Larco mining company heading for closure

Larco General Mining and Metallurgical Company is under threat of closure and resolution, as it’s planned privatizations has hit a number of insurmountable obstacles.

TAIPED holds the state’s 55.2 percent stake in the company; the other 33.4 percent belongs to National Bank and 11.4 percent to Public Power Corporation. The 55.2-percent stake was transferred to TAIPED so it could include Larco in its privatization program, though the fund has recently realized that this will not be possible. Instead it has proposed liquidation of the company and the piece-by-piece sale of its properties.

The final blow to the otherwise complicated affair of privatizing the mining industry came in early March from an investigation by the European Commission into state subsidies. Brussels began an in-depth monitoring process in order to establish to what extent state support measures offered by Greece to Larco – exceeding 105 million euros – were compatible with European Union regulations.

The Commission has yet to be convinced that the measures taken by Athens complied with EU rules, particularly those pertaining to state subsidies for the bailout and restructuring of troubled enterprises. The measures that the Commission says constitute state subsidies include a share capital increase of 2009, several state guarantees for loans in the period from 2008 to 2010, the possible failure by the state to collect a debt dating from 2004 and its forfeiting on the collection of a tax fine deposit in 2010.

Sources say that the Commission also considers as state help the unpaid debts Larco has to its minor stakeholder PPC, which is also state-owned, which exceed 160 million euros and continue to grow every month by 6.5 million.

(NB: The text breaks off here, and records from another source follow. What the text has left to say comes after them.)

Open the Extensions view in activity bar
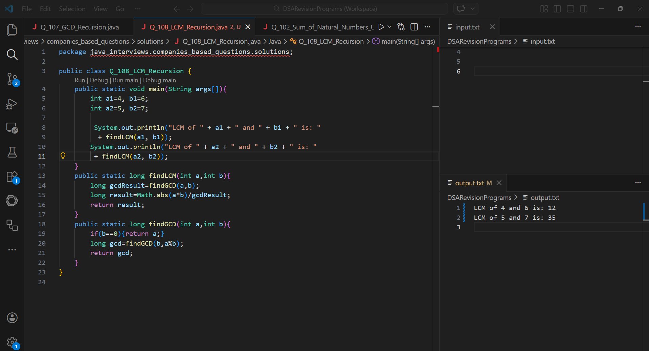tap(12, 177)
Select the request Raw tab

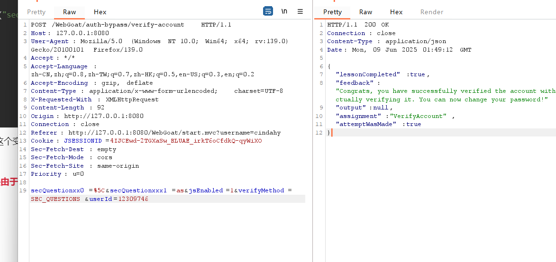69,12
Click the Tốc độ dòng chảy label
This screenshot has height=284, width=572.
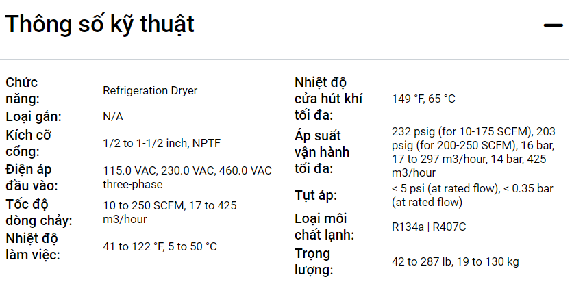pyautogui.click(x=39, y=212)
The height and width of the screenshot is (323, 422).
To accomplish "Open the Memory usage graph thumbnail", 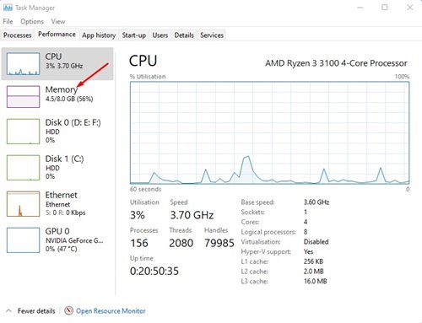I will point(23,97).
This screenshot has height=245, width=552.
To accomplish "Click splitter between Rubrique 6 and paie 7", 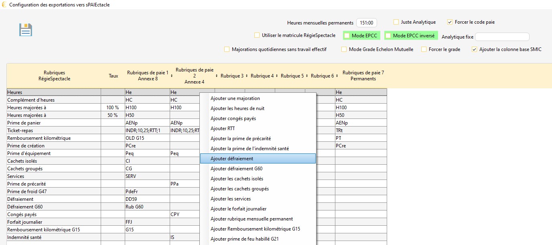I will click(337, 76).
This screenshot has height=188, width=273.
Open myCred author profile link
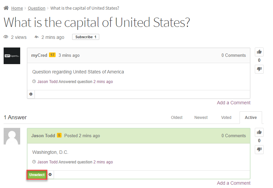(39, 55)
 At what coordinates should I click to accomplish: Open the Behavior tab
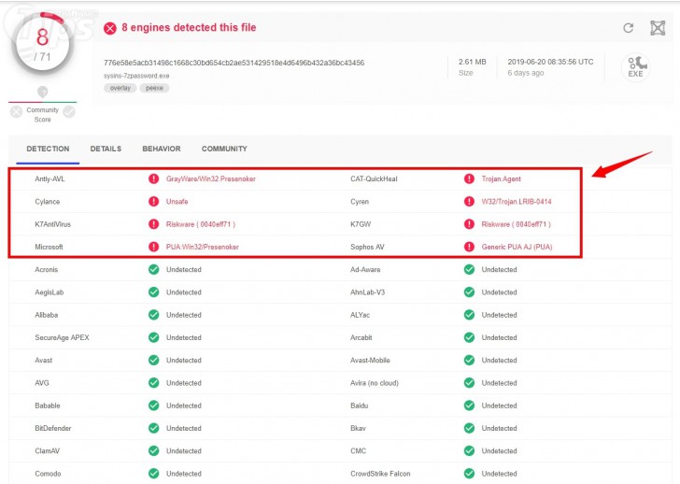click(x=162, y=149)
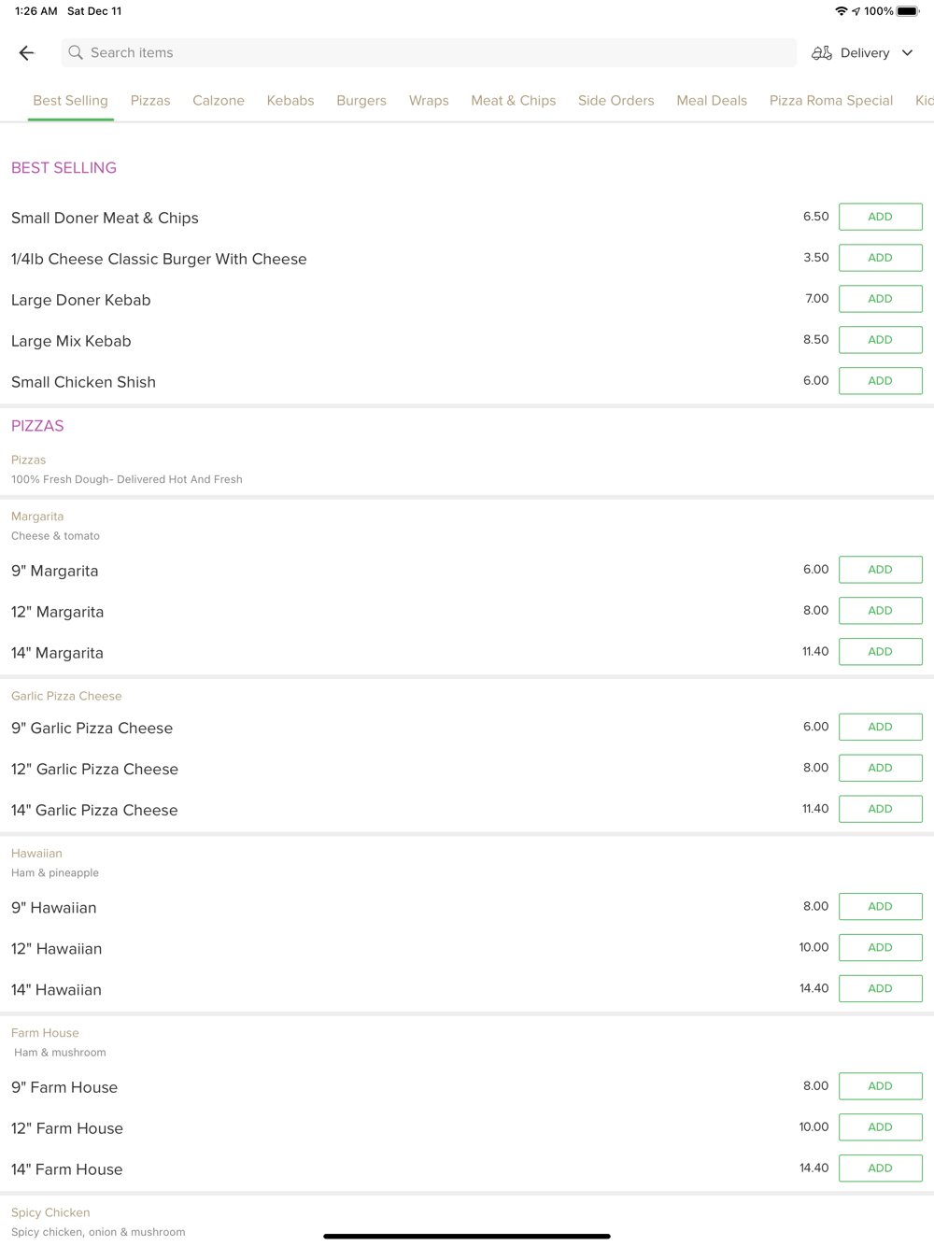This screenshot has width=934, height=1246.
Task: Open the Side Orders tab
Action: (x=616, y=101)
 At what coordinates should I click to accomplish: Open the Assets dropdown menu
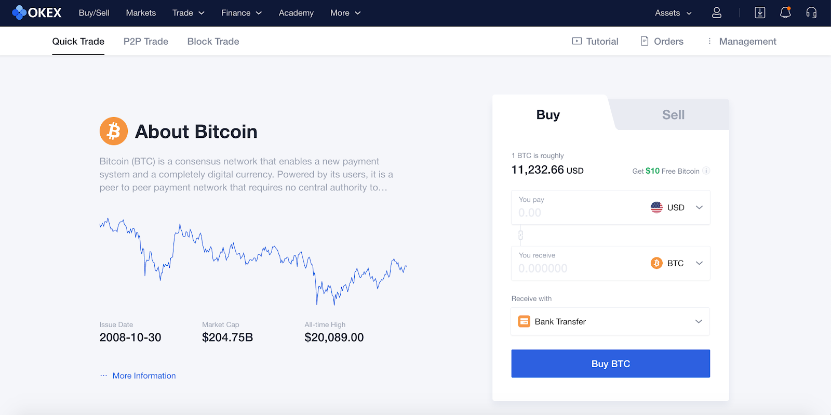(x=673, y=12)
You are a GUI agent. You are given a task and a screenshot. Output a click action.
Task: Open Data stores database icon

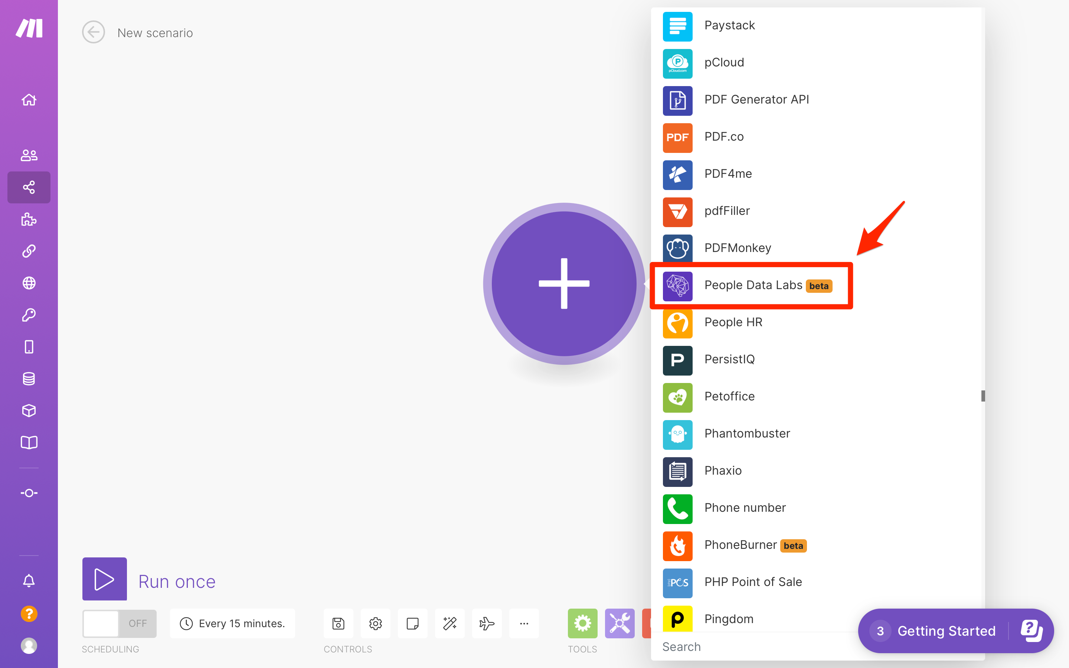click(29, 379)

From recent contacts with Brussels,

TAIPED’s management firmly believes that the Commission will insist on the issue of state subsidies. It has also taken into account other factors prohibiting the company’s privatization, such as the overall problematic state of the industry, with accumulated losses of more than 220 million euros, its negative net worth and its obligations to third parties as well as the unsolved environmental issues it faces that investors in Larco would have to pay about 50 million euros to resolve.

Another issue considered as negative for attracting investment interest was the cost of electricity, which accounts for 30 percent of the total operating costs of the company, and is almost twice as big as what Larco’s rivals in the international market pay.

The government is said to sympathize with TAIPED’s concerns, though shutting down a company that employs 1,500 people directly and another 4,000 indirectly, is seen as a political hot potato.